**Job 1:** In the Nanowrimo blog post, what is the only year since 2003 in which the writer did not produce 50,000 or more words in November?
**Job 2:** Pick up the Nanowrimo blog post after its final sentence and keep writing it.
** START OF Quoted passage **
November 1, 2021 by Kai

I’m not sure if people have much of an idea of my history with Nanowrimo, but I’ve been writing every November since 2003. Every November, I write 50,000 or more words. The only time, to date, that this wasn’t the case was 2004.

It started in 2002 actually…

In 2002, while I was writing after breaking off ties with someone I’d been working with, and working on some pretty difficult stuff, someone told me about Nanowrimo. At the time, my ex and I were still together, and though everyone thought we were ok – I mean, my daughter was a year old, we had a three year old son. But he was pretty convinced that I shouldn’t be allowed to write, that if I was going to manage it, I’d have written that bestseller. Already.
He wasn’t a bad man – we have two amazing children, but neither he nor I were not good for one another. Between 2002 and 2003, we seperated.

Fast forward to 2003

Single, unhappy and lonely, I decided that I would take my mum up on her offer, and I vollunteered to run as an ML…for the whole of Scotland as it happened then. We all met in a very loud pub, I made lots of friends, and discovered a gaming club called GEAS. 2003’s Nano was also Glass Block. And Elliot Peters firmly entrenched himself in my life.
Elliot is Glass Block. Eventually, when the library of posts comes back online, that’ll make more sense, but he’s one of my backlist books. Tomorrow, he goes to an editor for update before we re-release him, thanks to my beloved’s help.
In 2003 though, I hadn’t even met him. Instead, I had Elliot, waking me up at 4am and telling me stories. Y’see, Elliot thinks of me as a confessor of sorts. And Internal Affairs as he’s a cop. As I live with psychosis of several kinds, this is completely normal to me, but I know some people find it uncomfortable that my characters are really real. Others aren’t. It’s ok.
I was seven months from my other ‘leading man’, Farran. Five or so from Tempus. And I quite honestly had a ball during Nano. Honorable mentions at this point to John, James, Gregor, and everyone else I met during those months of writing. You all made my Nanowrimo so much fun, and in fact, that was true for the whole time I helped out and ran Scotland as the ML.

I did promise you a love story, didn’t I?

Well, the truth of the matter is, and it’s a story I’ve told several times, without Nano, I wouldn’t have gone to GEAS, and in all likleyhood, Tempus and I wouldn’t have met. I can’t actually say that for sure, because I might have taken it into my head to look into D&D again, but… I’d given in on that having my kids. Tempus and I have been together 17 and a half years. We origonally just decided we wanted to hang out and have a bit of fun, but…a year in, when it came down to actually thinking about the future, neither of us could actually picture a time without one another. By 2006, we’d moved to where we are based now for his work, as he’d graduated in 2005. 2007-2011, Uni for me.
** END OF Quoted passage **
** START OF Extracted material **
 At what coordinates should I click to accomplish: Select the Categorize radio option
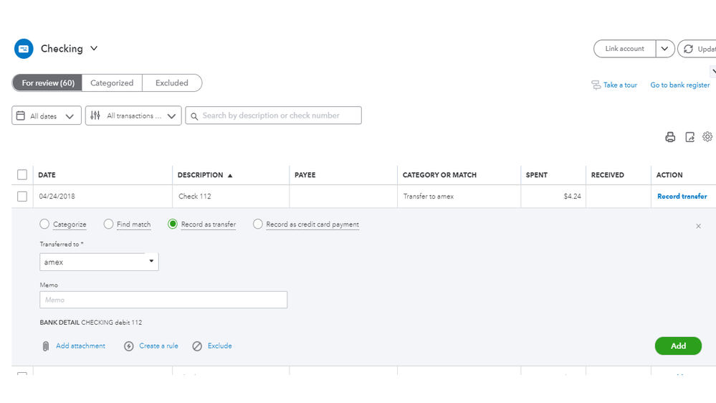pos(45,224)
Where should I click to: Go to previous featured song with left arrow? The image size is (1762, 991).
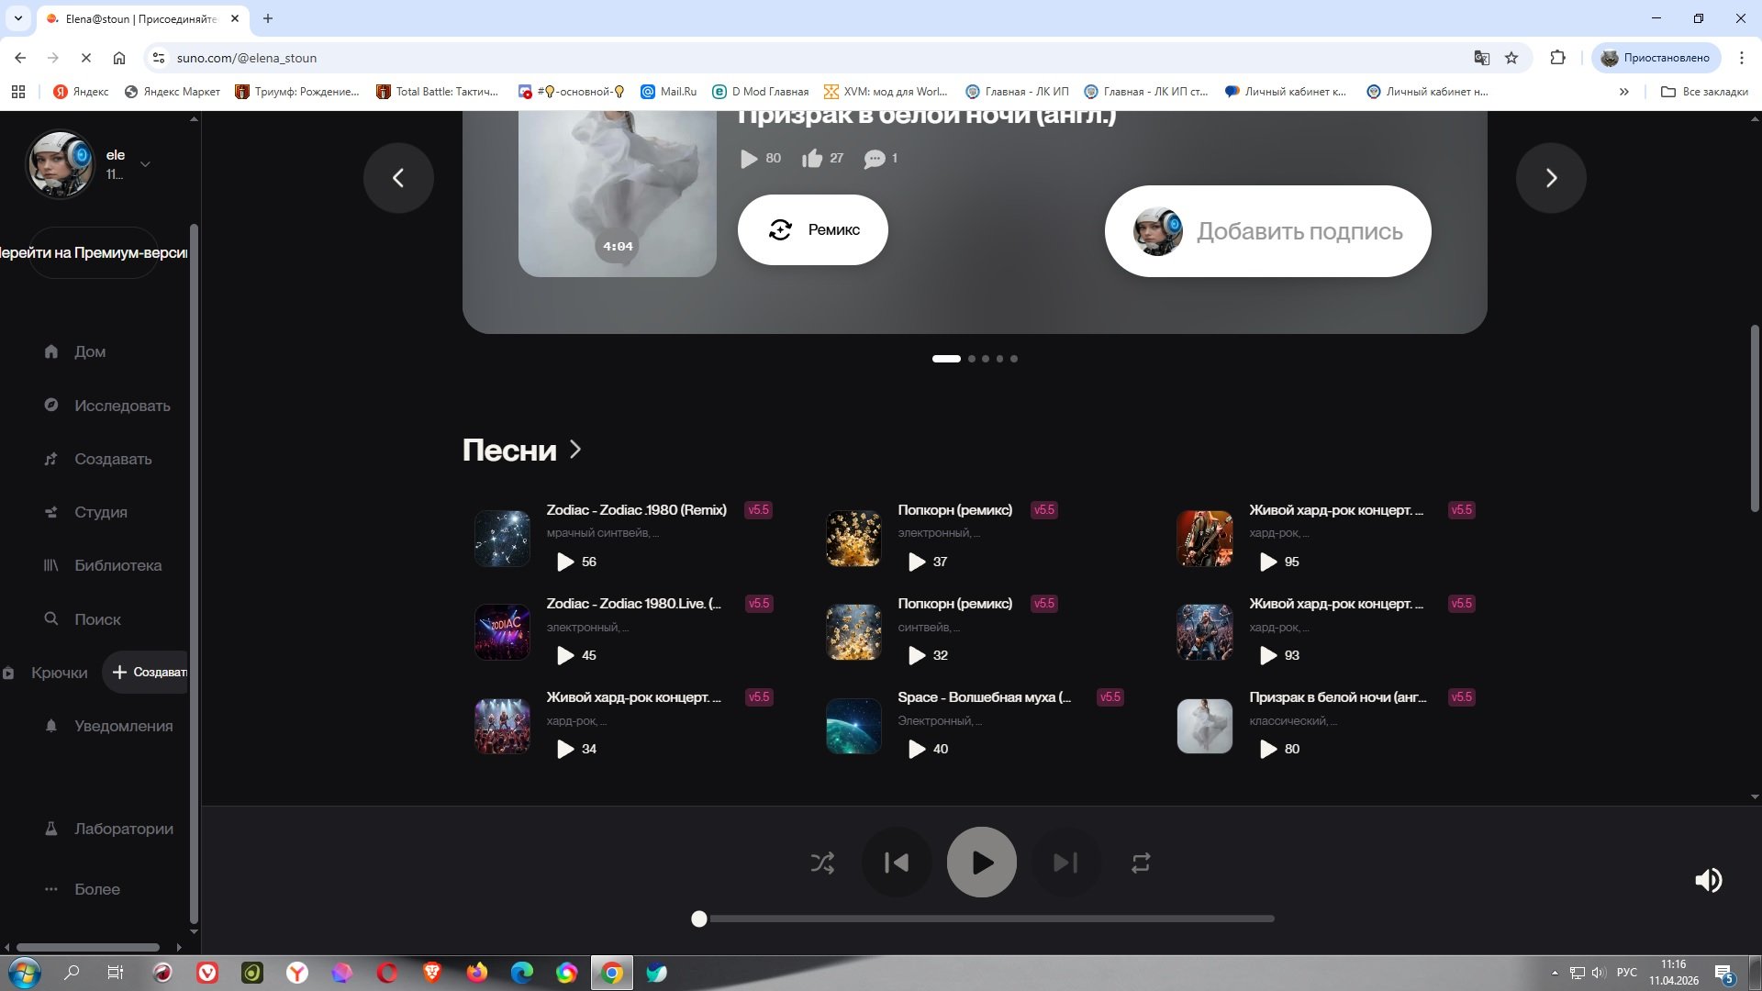pos(398,178)
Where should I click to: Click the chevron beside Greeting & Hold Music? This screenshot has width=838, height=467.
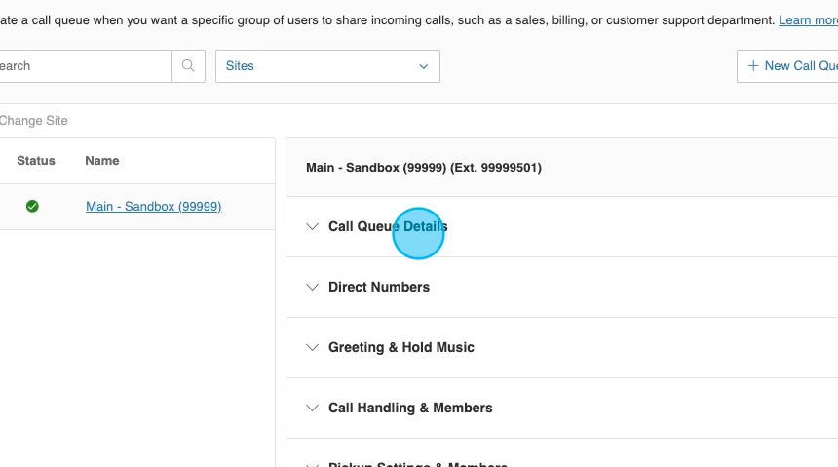tap(312, 348)
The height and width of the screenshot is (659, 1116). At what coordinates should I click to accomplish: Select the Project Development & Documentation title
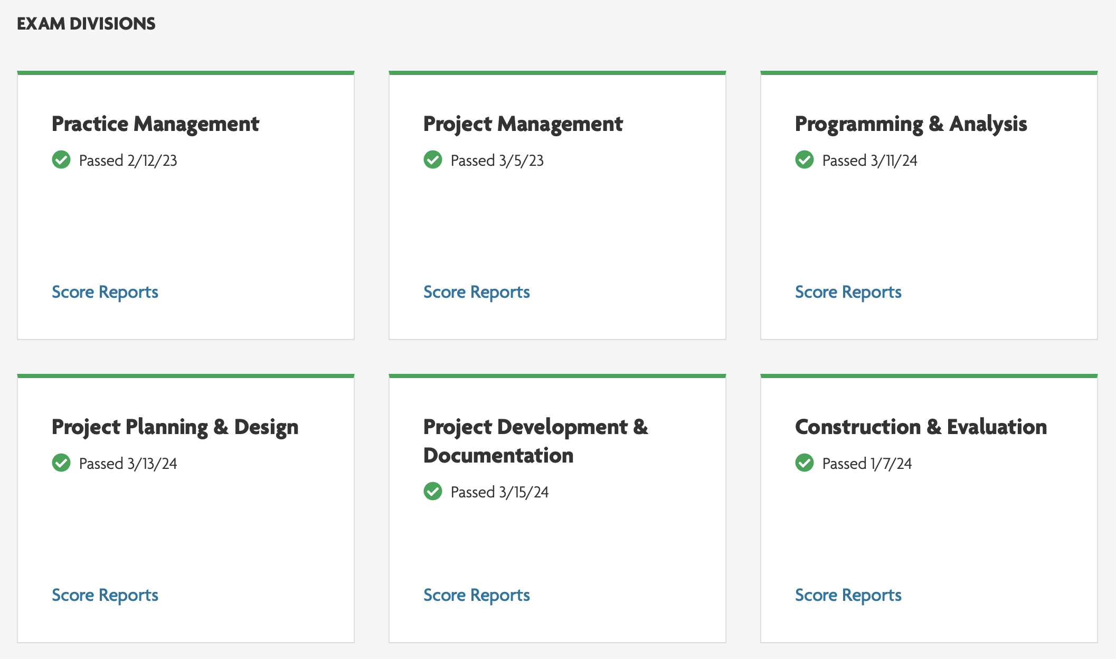click(535, 441)
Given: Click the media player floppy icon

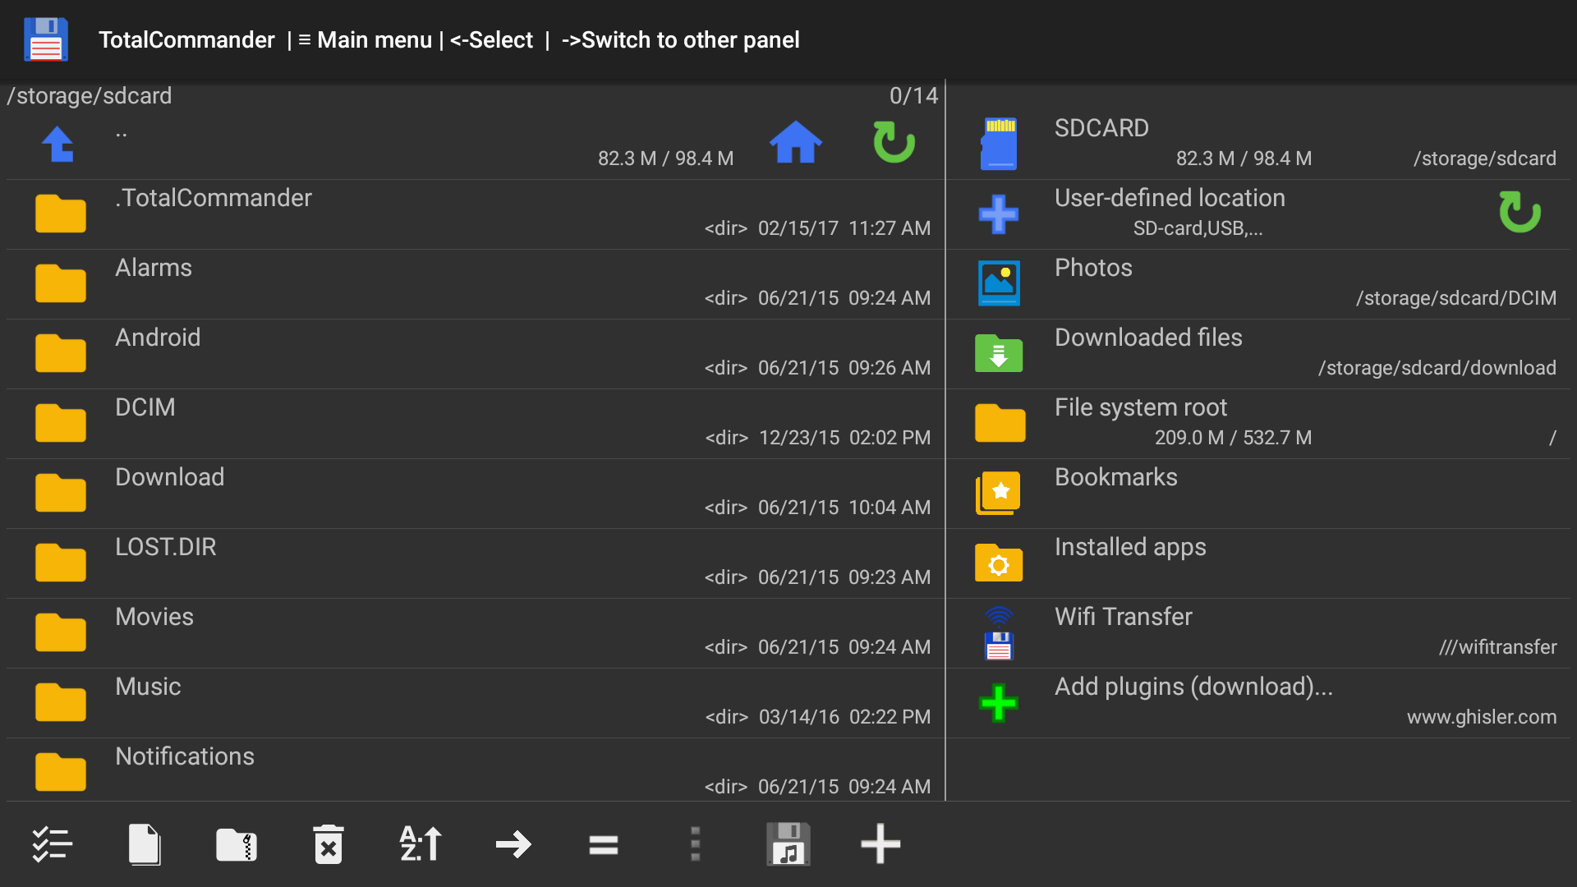Looking at the screenshot, I should tap(789, 844).
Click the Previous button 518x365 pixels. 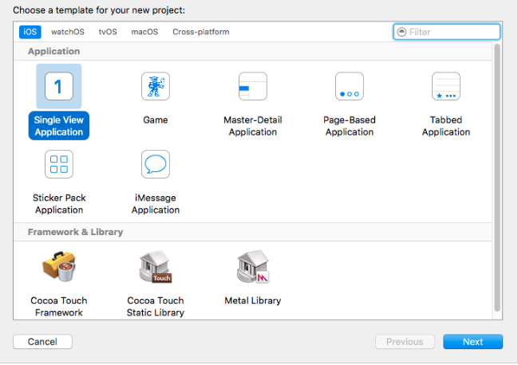click(405, 342)
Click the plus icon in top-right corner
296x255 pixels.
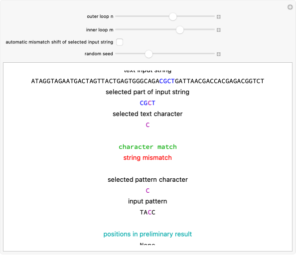click(x=290, y=7)
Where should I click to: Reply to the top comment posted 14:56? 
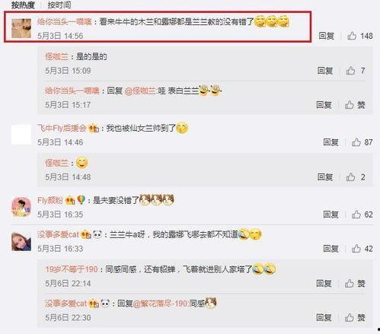click(327, 36)
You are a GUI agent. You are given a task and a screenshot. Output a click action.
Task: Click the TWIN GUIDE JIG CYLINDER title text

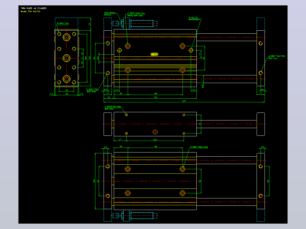[33, 8]
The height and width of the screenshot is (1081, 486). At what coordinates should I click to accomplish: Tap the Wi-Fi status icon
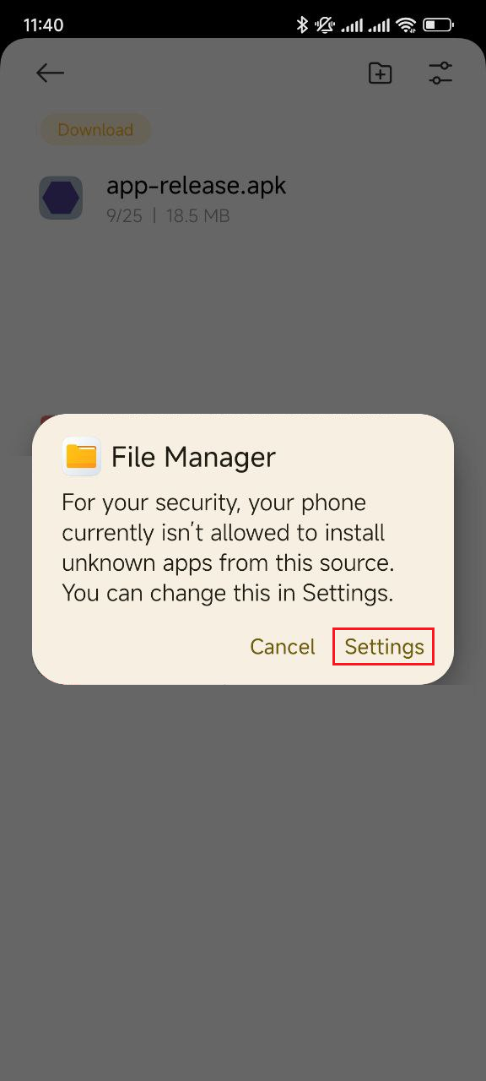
** END OF Extracted material **
**Written response 1:** 2004

**Written response 2:**
It’s not all happily ever after. My mental health is a challenge we meet with varying success, but he and I share many interests (newest one, solving our arguments with lightsabers, aka we’re both going to train and learn Ludosport.). It’s no secret we’re both gamers, and we’re both super geeky, but we do have enough divergent interests that we can be together or apart. But, I truly believe I was lucky, and that Nanowrimo plays a huge part in that for me. Our love story isn’t over. I don’t believe it ever will be while either of us are here, but it’d be nice to think that we’ll have a child together and live long, happy lives together. I really do love him, and without Nanowrimo, who knows if I’d have had this chance. You’ll note, I don’t refer to him other than ‘Tempus’. It’s because he’s not keen on talking about himself online. There are a very few pictures of us together, and I’ve added on to the bottom of this post, but I do know one thing.
My life is a very good one, and I love that it’s with him. This is me and him, 2018, in the Dominican Republic. The full length shot of me with a boogie board was taken about an hour before, for those that know it.
Tempus and I, Macao Beach, Dominican Republic, late August 2018.
He’s my bad idea bear, my beloved, my companion, my gaming and sparring partner. We talk books, games, movies. We tell each other jokes and pass on research from cyber security and infosec, and have a date night every Saturday. We go exploring good places to eat, we giggle at one another playing Fallout 76. We have our friends over for Gloomhaven. We’ve raised two wonderful young adults together since the 20 year old (@artenapan) was about 2 1/2, and her older brother too (he’s just as private as Tempus in many ways, so you’ll see him referred to as ‘Wonderboy’, or Titanboi. He’s in his 20’s too, and a wonderful man, and all of us are gamers of one sort or another.
But Tempus… He’s the best person in the world, and I’m so blessed. And, one final, bonus fact. He’s the reason I have most of my pen name. He encouraged me to stay as Kai when I explained why I’d changed my name, and I did. In late 2004, after we’d been together for a few months, I asked him if I could use his last name so that when we get married, I didn’t need to rebrand. He didn’t even blink. Like I said, he’s an awesome guy.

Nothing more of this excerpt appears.